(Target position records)

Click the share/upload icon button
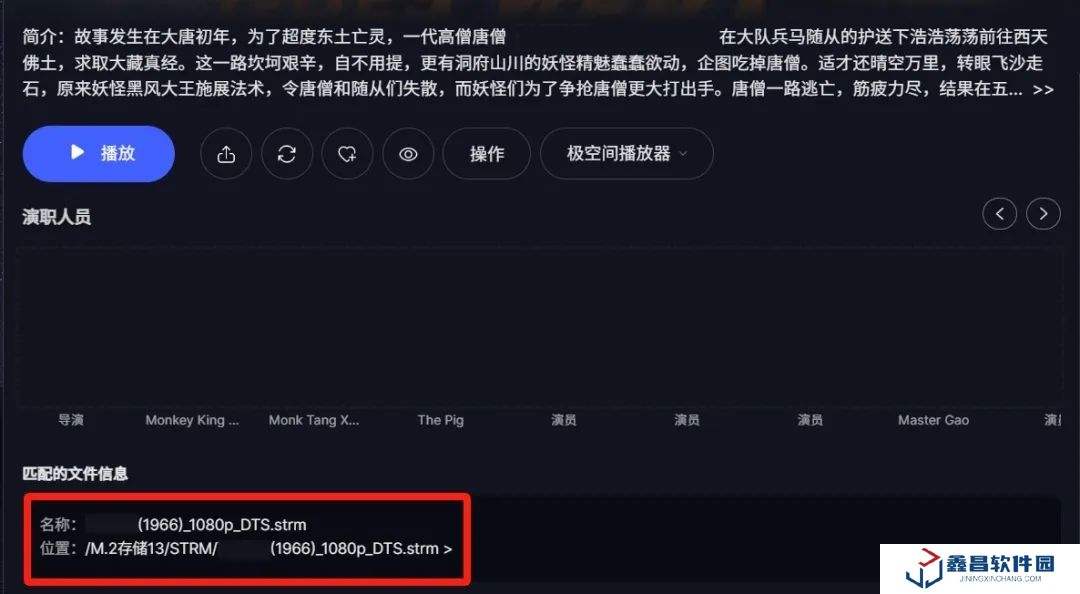Image resolution: width=1080 pixels, height=594 pixels. [226, 154]
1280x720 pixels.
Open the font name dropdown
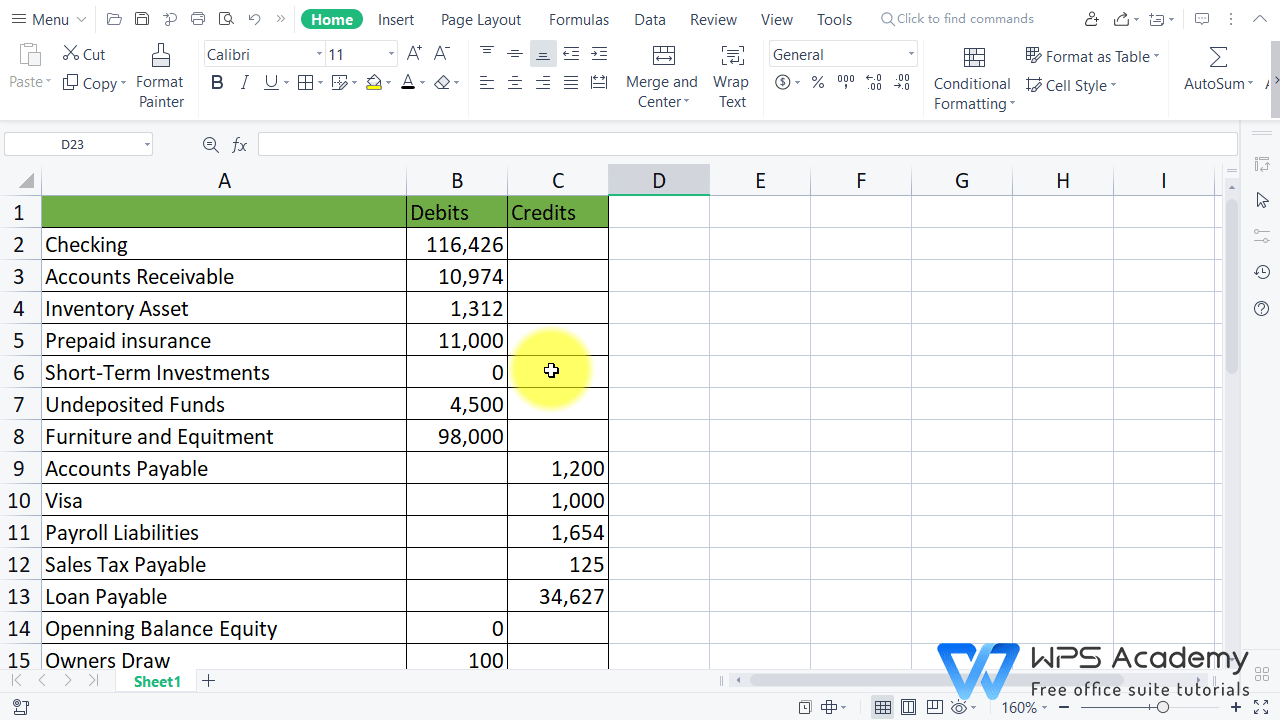(x=318, y=53)
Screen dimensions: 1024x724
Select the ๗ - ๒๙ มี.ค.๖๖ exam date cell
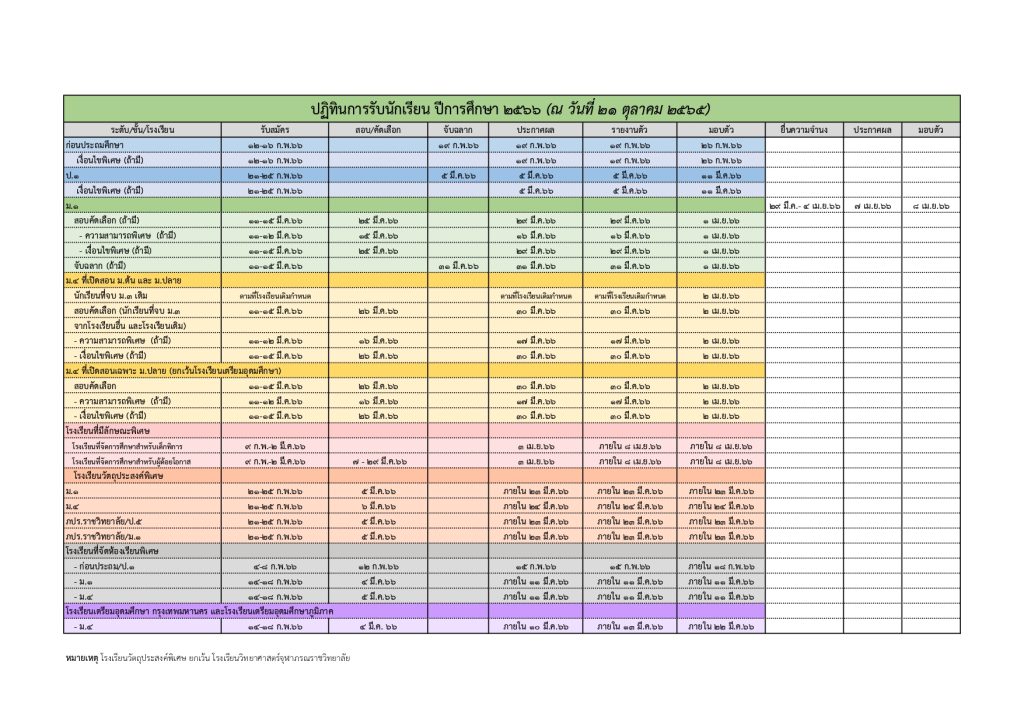378,461
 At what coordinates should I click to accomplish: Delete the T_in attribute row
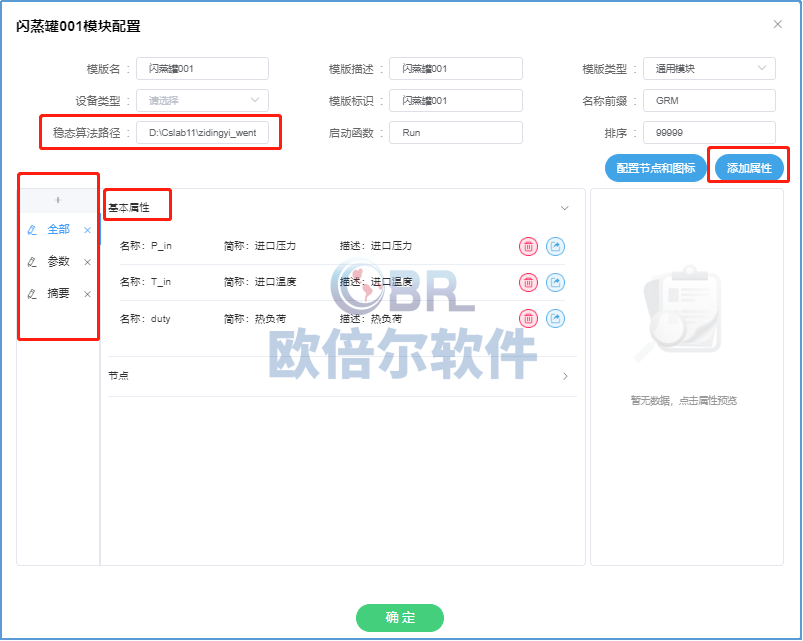click(x=528, y=282)
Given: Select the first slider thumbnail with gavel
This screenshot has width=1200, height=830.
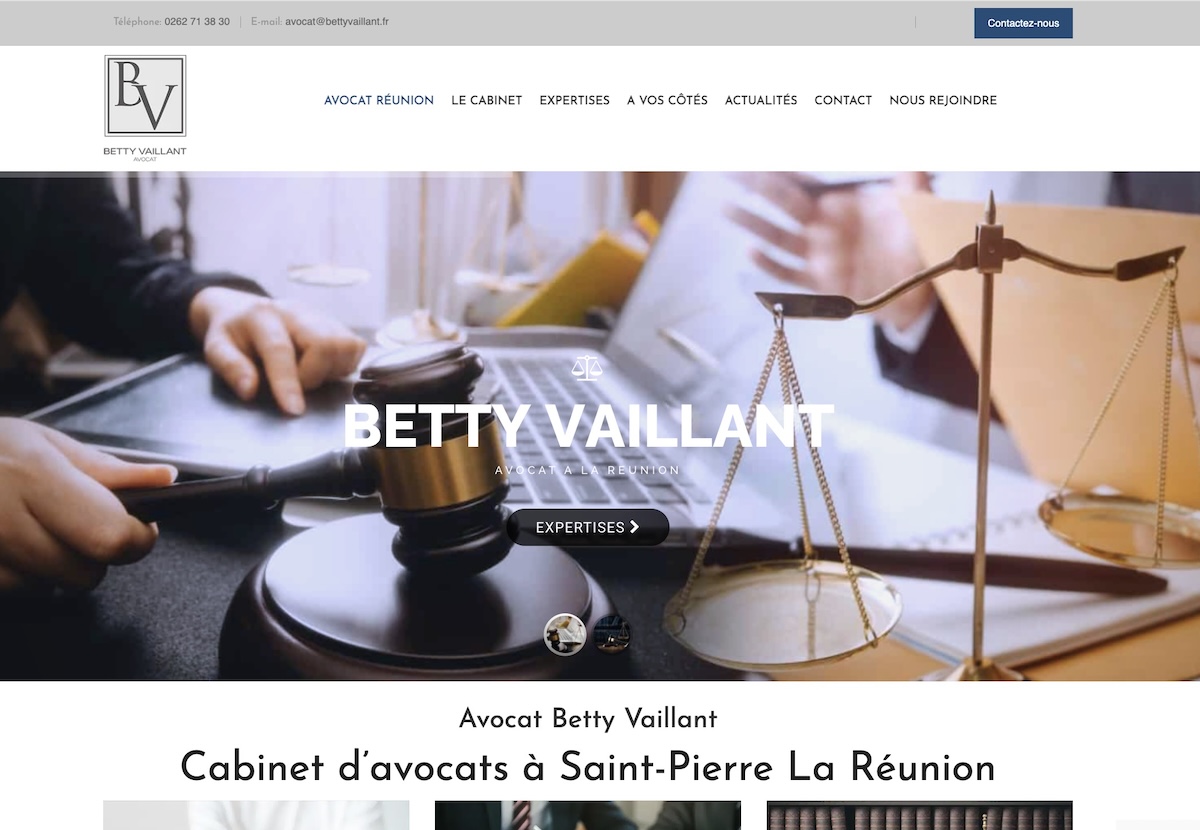Looking at the screenshot, I should (565, 634).
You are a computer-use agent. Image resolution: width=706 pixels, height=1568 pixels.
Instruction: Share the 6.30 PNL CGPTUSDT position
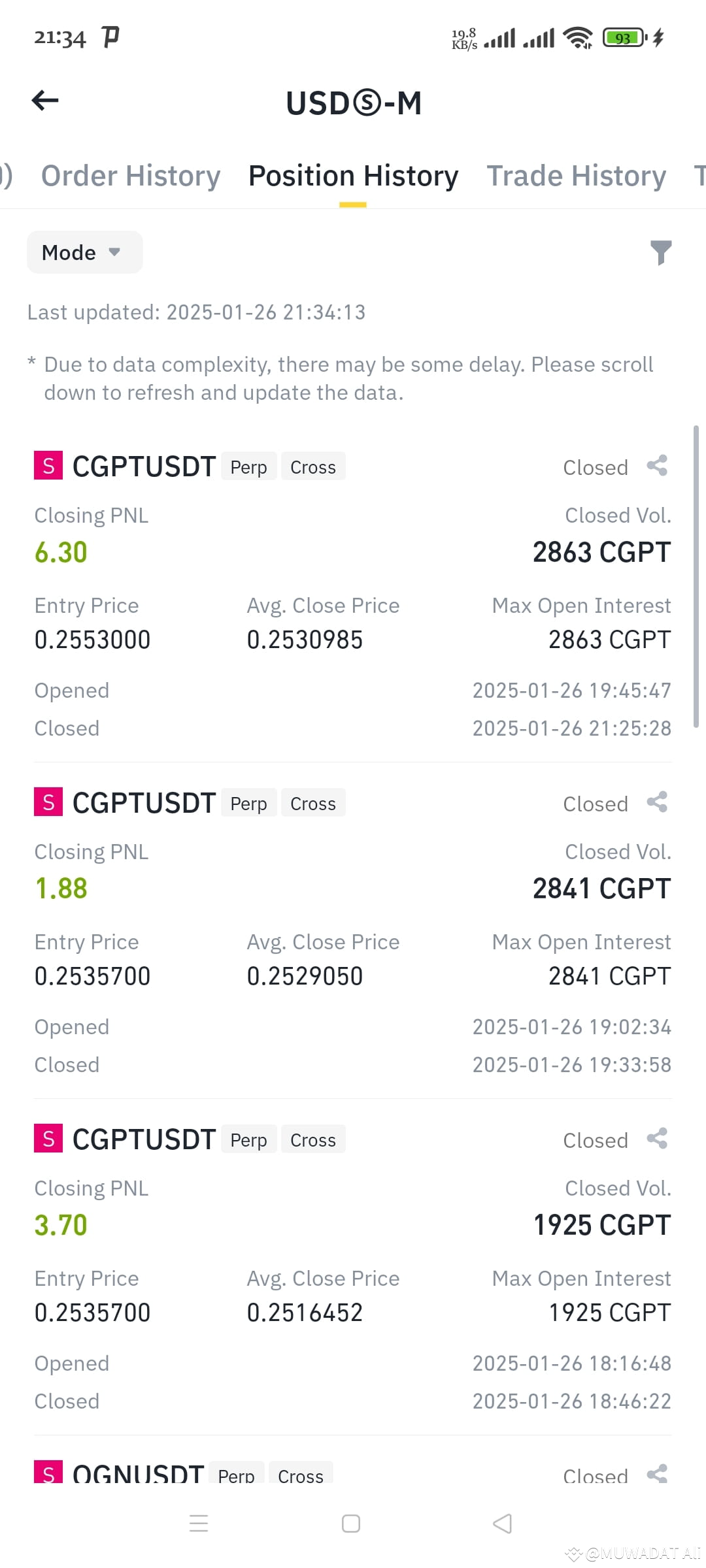[x=657, y=466]
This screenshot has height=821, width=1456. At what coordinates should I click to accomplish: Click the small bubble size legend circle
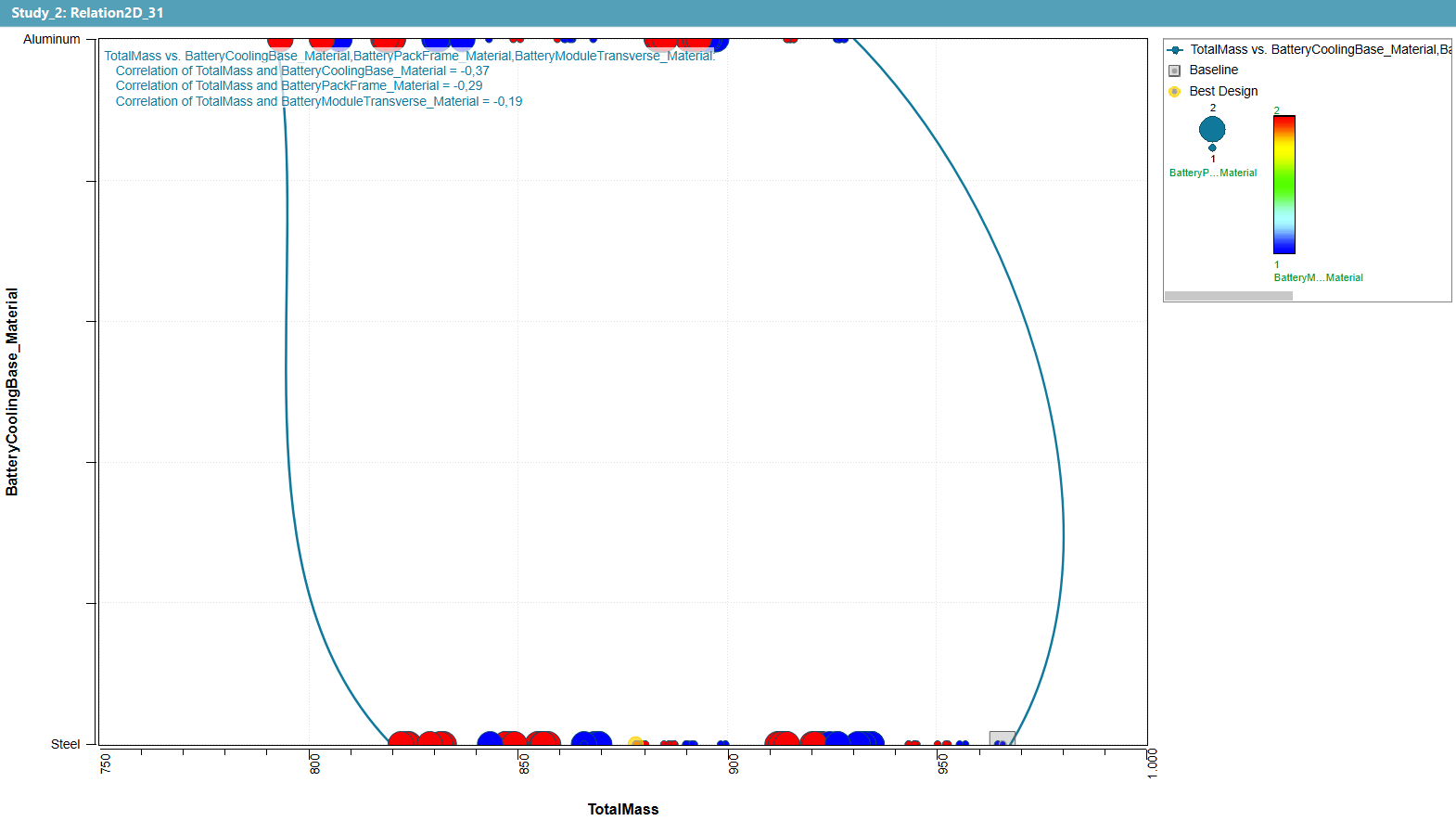pos(1212,148)
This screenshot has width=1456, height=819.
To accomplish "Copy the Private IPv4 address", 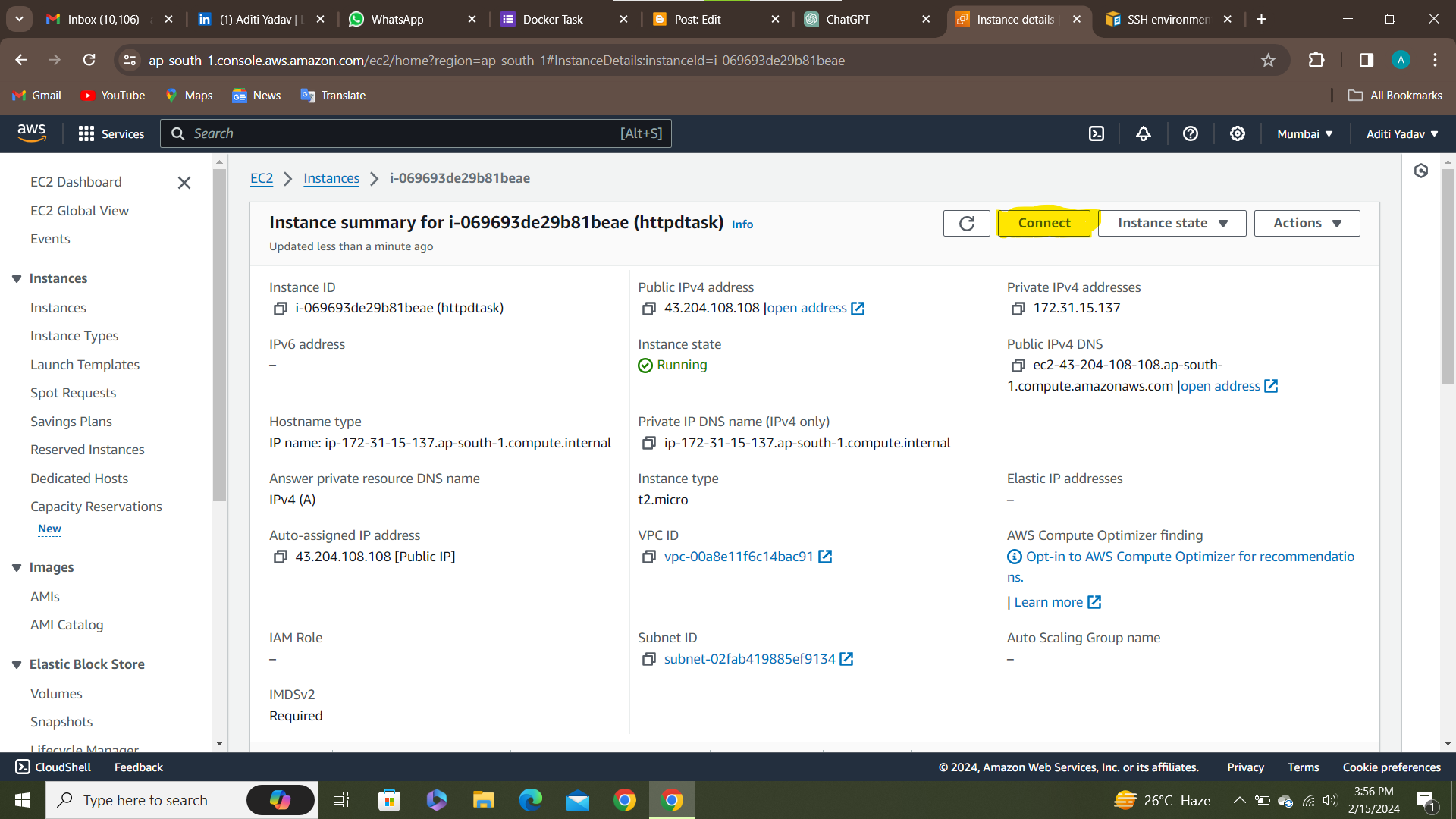I will (1018, 309).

Your goal:
Copy out the portion of the material that starts with the line containing "Screen dimensions: 1024x724" and ends with the line containing "click(x=528, y=282)", keeping both of those lines and omitting the pictures.

Response for this exercise:
Screen dimensions: 1024x724
Select the ๗ - ๒๙ มี.ค.๖๖ exam date cell
378,461
 At what coordinates should I click to accomplish: Delete the T_in attribute row
click(x=528, y=282)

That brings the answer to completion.